Issue Date: July 15, 2013
Opportunity Keeps Knocking
Just 90 days after a robotic vehicle called Opportunity set down on Mars, the rover had finished its primary mission. It wasn’t designed to last much longer than that, so scientists knew they might soon have to say good-bye to the rover. Little did they know that the rover wasn’t ready to say good-bye to them.
It’s now been a decade since the National Aeronautics & Space Administration launched Opportunity from Earth in July 2003, and the rover is still going. Since landing on Mars in early 2004, Opportunity and its now-deceased twin, Spirit, have discovered multiple lines of evidence that water once existed on the martian surface. And researchers today are as excited as ever about Opportunity’s potential to deliver more insights into the Red Planet’s geology, chemistry, climate, and habitability.
Since 2011, Opportunity has explored and studied the 4 billion-year-old Endeavour Crater, which exposes what scientists believe are some of the oldest rocks the vehicle has yet encountered. The rover is now on its way to a new destination in the crater with a large exposed rock stack whose layers preserve geological and climatological details of the martian past. Mission investigators hope analyzing those rock strata, in the area known as Solander Point, could help them better understand martian geology and climate.
“We have a new mission all over again,” says John L. Callas, Opportunity project manager at NASA’s Jet Propulsion Laboratory (JPL) in Pasadena, Calif. “But we also realize that this rover is not going to last forever.”
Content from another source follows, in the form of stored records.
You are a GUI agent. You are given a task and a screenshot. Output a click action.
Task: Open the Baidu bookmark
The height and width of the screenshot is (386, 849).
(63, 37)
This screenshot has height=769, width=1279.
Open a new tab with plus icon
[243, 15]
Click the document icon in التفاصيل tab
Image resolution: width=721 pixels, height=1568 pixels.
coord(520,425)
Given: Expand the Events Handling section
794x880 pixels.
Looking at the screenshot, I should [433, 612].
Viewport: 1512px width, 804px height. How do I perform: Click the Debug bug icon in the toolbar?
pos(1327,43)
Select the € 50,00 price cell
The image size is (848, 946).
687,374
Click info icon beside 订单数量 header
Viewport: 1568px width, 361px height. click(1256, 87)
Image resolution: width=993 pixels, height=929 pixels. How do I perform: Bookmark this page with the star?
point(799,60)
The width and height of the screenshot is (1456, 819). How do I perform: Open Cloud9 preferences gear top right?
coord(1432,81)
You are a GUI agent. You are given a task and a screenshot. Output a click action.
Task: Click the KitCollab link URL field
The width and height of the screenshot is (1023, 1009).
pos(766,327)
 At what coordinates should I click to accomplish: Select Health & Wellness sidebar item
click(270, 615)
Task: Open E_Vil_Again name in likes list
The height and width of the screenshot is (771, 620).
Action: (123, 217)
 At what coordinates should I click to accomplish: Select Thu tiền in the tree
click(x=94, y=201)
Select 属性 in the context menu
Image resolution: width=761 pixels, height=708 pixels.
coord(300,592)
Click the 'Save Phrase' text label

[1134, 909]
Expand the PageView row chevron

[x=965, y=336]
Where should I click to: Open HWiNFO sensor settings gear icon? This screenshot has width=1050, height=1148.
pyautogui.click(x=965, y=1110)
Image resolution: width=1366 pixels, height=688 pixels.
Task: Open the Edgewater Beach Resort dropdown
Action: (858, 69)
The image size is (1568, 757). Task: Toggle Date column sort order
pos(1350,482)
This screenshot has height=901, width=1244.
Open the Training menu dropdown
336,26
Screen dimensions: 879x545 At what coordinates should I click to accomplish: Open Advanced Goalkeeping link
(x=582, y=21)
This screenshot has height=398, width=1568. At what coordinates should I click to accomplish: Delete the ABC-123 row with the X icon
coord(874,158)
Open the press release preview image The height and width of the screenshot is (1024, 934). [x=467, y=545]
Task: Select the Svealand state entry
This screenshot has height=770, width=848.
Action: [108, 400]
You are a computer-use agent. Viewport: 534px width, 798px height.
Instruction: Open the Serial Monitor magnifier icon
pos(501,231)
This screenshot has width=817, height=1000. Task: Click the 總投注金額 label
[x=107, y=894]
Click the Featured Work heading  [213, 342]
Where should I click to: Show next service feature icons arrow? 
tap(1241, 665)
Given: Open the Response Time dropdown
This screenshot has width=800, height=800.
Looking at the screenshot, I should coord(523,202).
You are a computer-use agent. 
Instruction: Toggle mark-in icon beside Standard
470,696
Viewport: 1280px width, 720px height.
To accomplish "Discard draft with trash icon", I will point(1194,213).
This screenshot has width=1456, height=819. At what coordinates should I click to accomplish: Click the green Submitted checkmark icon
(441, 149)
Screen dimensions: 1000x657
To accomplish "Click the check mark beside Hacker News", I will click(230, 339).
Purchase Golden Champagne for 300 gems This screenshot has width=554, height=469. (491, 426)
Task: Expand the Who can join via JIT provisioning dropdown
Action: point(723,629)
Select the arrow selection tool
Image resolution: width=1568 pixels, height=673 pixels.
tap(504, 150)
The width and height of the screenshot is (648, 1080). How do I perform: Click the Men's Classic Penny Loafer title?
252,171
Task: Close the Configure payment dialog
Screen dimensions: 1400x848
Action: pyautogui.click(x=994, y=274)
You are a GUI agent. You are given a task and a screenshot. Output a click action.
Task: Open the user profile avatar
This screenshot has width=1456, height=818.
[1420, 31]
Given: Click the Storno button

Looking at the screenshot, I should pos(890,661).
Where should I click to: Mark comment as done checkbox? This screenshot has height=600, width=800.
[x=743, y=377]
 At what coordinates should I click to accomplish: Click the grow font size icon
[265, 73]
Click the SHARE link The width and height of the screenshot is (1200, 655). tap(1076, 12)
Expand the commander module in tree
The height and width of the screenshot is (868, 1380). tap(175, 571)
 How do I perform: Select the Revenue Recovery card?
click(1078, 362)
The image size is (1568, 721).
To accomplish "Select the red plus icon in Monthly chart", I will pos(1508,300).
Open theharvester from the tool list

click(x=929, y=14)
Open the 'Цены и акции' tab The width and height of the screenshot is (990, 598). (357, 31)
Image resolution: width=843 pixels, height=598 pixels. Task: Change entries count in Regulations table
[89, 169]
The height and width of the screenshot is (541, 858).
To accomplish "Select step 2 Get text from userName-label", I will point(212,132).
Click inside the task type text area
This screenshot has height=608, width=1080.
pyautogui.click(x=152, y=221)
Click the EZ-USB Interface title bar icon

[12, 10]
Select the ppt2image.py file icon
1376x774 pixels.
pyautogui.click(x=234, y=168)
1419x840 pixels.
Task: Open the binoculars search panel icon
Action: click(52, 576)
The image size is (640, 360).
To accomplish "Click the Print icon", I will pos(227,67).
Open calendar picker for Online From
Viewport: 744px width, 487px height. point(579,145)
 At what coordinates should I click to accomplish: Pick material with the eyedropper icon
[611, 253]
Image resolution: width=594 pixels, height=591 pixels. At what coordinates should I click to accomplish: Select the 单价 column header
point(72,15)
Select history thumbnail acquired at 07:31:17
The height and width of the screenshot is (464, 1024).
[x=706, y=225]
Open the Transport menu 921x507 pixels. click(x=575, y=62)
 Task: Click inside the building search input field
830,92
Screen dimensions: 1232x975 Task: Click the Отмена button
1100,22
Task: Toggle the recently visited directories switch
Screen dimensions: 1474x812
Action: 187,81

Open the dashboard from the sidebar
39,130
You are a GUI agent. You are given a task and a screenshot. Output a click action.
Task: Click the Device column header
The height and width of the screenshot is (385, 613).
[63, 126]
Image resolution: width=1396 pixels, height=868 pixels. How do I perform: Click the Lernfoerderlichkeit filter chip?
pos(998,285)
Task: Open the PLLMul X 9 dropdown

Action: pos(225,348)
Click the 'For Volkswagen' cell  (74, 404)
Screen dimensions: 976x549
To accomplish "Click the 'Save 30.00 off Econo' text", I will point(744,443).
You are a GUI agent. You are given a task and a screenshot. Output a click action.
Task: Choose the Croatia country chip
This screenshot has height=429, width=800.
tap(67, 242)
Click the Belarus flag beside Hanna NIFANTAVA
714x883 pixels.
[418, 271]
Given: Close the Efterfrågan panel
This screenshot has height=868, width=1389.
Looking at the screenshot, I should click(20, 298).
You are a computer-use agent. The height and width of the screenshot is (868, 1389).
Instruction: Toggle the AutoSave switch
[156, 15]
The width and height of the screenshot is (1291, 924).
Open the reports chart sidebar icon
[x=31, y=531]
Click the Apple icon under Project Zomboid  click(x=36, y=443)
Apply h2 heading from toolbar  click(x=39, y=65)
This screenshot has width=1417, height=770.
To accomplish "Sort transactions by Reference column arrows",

Opportunity is fresh off discovering evidence that water not only flowed on the surface but billions of years ago may have had the right acidity to help form chemicals that serve as precursors to life, mission investigators say. The rover made that discovery by analyzing a rock in Endeavour Crater with the help of its α-particle X-ray spectrometer.
The analysis of the rock, which investigators call Esperance, revealed that its composition mirrors that of clay minerals that form in waters at neutral or higher pH on Earth. Water, perhaps at a drinkable pH, may have flowed through fractures in the rock and altered it to produce the clay-mineral composition, says principal investigator Steven W. Squyres of Cornell University.
It’s not the first evidence scientists have found for neutral-pH water on Mars, but it’s by far the most compelling Opportunity has discovered, Squyres explains. In addition to indirect measurements from orbiters, the Curiosity rover, which recently joined Opportunity on Mars, has also found clay minerals suggestive of neutral-pH water. And Spirit previously discovered magnesium and iron carbonates, which Squyres says are difficult to produce in acidic conditions.
Those pH findings also suggest that water on Mars became more acidic over time, the researchers say. Most water evidence in the plain Opportunity has explored involves relatively young rocks rich in sulfates, suggestive of water that contained sulfuric acid. By contrast, the researchers say, Esperance—which is probably far older than most other rocks there, perhaps predating the crater itself—is less rich in sulfates.
The martian winter is nearing in the planet’s southern hemisphere, where Opportunity is located. But because Solander Point, which the rover may reach as early as August, harbors elevated, angled ground, Opportunity’s solar panels will get enough energy from the sun to keep it running through the coming season.
The exposed rock stack there that scientists want the rover to analyze is tens of meters high, far taller than previously encountered martian stacks, and it may have been uplifted during the impact event that formed Endeavour. Not only could analyzing the rock at Solander help researchers better understand the Esperance findings, but it also could help them more precisely and thoroughly characterize the historical geology and environment of Mars, says deputy principal investigator Raymond E. Arvidson of Washington University in St. Louis.
But having traveled far and endured years of hostile conditions and temperature changes on the martian surface, Opportunity is showing signs of age. Its legs have robotic arthritis. The risk of a major equipment or electronics failure has risen, and there’s no way to predict when one might occur. “So each day is a gift,” Callas says.
As long as Opportunity lives on, scientists say, they will keep putting it to work. It has exceeded expectations, explains Bethany L. Ehlmann, a California Institute of Technology and JPL planetary scientist who has worked on the Opportunity, Spirit, and Curiosity missions.
Beyond making discoveries of the planet’s geology, Opportunity has also amassed 10 years’ worth of weather and atmospheric observations—useful for future mission planning, she notes. And it has given scientists and engineers invaluable experience operating rovers and helped them fully realize just how powerful these tools can be for science. “The scientific ‘bang for the buck’ has been outstanding,” Ehlmann says.